(Beginning of Supplied data)

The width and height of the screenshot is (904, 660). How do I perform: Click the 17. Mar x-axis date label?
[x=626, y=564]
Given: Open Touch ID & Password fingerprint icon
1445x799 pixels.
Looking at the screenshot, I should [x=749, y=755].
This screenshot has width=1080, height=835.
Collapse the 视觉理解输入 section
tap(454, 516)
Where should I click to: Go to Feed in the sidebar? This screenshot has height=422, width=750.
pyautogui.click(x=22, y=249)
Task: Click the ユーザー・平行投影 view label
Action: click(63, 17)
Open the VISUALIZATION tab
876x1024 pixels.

(End of Supplied data)

No lines before the one containing "This screenshot has width=1080, height=835." belong in the answer; write out that line and each one after it exactly, through the end of the records.

Task solution:
This screenshot has width=1080, height=835.
Collapse the 视觉理解输入 section
tap(454, 516)
Where should I click to: Go to Feed in the sidebar? This screenshot has height=422, width=750.
pyautogui.click(x=22, y=249)
Task: Click the ユーザー・平行投影 view label
Action: click(63, 17)
Open the VISUALIZATION tab
876x1024 pixels.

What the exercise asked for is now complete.